REQUIRED WORK - Copy out every line in the items below that contains the word "Viewport".

DATASET CONTENT -
--- --- ---

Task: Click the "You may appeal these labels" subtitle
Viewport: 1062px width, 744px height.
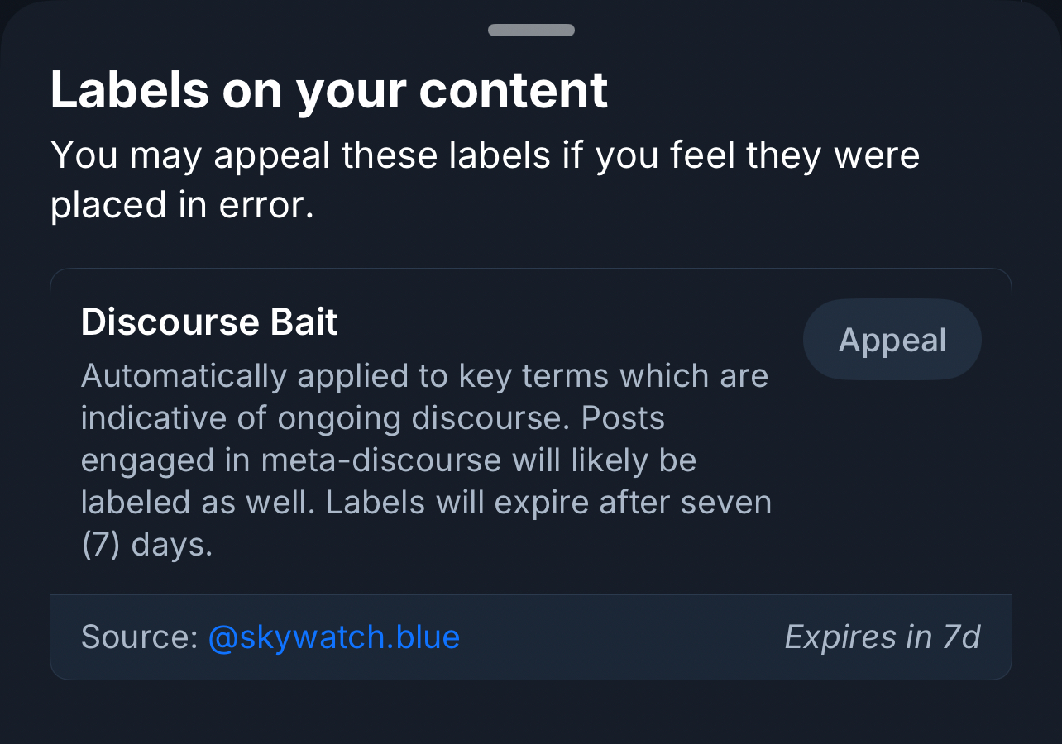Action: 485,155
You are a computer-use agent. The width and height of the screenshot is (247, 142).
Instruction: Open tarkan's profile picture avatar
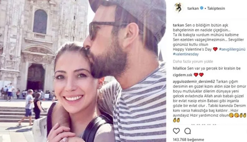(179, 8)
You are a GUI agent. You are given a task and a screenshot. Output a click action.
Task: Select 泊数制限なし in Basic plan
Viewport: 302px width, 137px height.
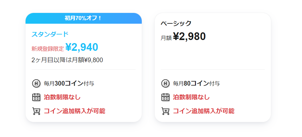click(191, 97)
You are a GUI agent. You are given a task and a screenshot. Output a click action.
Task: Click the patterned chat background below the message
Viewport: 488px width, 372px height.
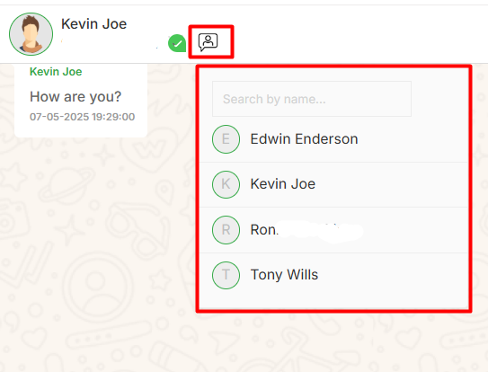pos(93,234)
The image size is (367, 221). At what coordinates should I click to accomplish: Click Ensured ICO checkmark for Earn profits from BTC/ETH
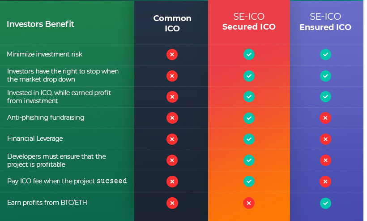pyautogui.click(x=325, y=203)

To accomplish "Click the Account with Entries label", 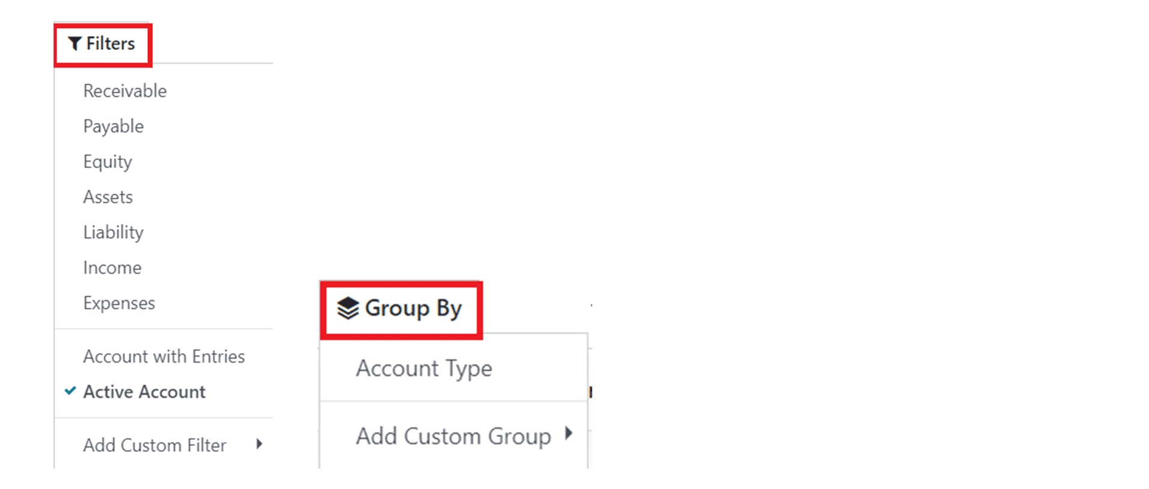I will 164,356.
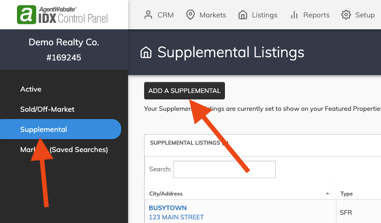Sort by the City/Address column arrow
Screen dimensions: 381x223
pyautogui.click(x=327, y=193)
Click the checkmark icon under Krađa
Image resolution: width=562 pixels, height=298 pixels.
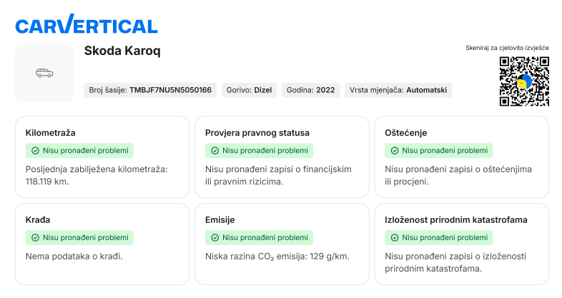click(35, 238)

--- --- ---

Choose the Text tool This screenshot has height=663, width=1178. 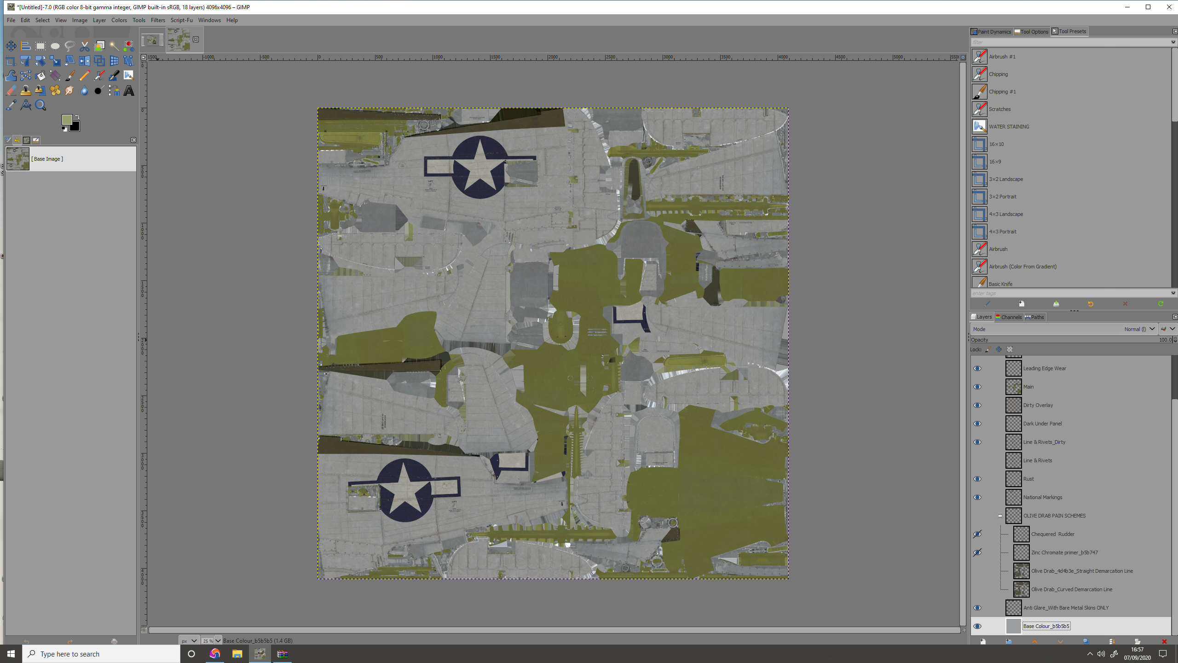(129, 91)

--- --- ---

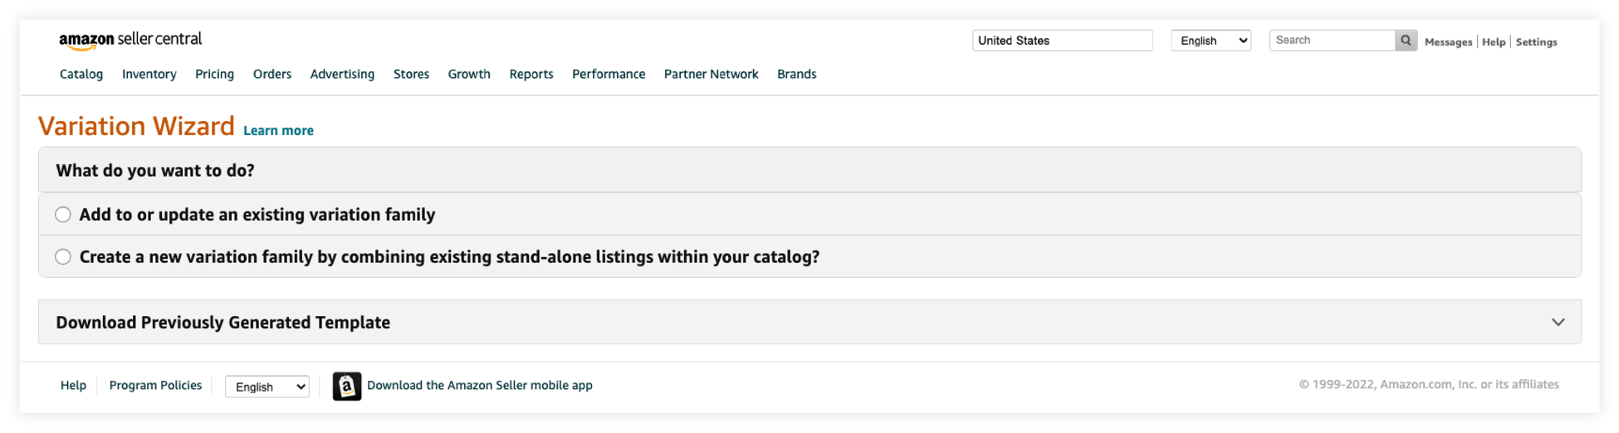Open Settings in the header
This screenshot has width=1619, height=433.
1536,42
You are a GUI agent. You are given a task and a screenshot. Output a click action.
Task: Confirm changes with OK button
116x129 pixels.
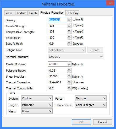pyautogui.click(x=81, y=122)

--- --- ---

WRITTEN REPLY -
Viewport: 1062px width, 744px height.
Viewport: 302px width, 137px height.
Viewport: 488px width, 372px height.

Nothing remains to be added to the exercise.